**EXERCISE DETAILS:** Count the lines of the records below that hold the word "with", and give only the number.

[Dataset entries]
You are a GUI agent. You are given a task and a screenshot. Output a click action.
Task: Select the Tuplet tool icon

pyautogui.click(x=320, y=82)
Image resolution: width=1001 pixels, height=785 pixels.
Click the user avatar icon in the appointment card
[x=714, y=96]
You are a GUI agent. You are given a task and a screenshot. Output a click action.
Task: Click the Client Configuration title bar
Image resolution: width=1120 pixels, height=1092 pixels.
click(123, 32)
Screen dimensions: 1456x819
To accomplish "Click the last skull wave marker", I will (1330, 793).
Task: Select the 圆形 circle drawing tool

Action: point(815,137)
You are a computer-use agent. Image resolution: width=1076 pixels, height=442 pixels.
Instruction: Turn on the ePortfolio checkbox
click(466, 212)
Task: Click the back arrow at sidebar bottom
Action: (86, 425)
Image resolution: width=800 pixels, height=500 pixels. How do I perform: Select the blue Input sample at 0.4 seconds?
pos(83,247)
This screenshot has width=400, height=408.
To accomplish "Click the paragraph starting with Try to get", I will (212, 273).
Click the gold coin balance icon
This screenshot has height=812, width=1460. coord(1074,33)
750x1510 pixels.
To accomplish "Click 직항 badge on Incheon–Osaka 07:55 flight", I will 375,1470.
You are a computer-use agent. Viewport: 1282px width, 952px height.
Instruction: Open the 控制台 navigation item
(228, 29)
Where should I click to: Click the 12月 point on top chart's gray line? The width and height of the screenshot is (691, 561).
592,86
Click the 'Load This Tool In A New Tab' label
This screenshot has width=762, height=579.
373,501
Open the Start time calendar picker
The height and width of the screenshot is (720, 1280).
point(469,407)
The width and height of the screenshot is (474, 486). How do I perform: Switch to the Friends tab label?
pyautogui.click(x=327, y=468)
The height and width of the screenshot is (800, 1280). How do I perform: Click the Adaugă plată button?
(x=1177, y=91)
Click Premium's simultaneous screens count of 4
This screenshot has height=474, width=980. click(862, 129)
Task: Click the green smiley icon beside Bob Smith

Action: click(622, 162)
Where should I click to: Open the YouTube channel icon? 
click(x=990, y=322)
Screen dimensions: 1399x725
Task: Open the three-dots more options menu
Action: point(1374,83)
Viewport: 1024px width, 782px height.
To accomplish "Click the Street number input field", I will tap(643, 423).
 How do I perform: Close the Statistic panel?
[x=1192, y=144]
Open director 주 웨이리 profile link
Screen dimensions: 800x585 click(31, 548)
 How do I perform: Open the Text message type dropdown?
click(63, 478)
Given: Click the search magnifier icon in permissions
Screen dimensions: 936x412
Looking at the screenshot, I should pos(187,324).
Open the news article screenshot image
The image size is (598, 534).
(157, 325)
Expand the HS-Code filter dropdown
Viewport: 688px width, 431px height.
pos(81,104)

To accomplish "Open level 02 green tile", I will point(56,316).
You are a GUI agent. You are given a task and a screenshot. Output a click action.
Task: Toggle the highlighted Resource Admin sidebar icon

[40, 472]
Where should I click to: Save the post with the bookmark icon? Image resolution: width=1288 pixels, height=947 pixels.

**TASK ANSWER:** 2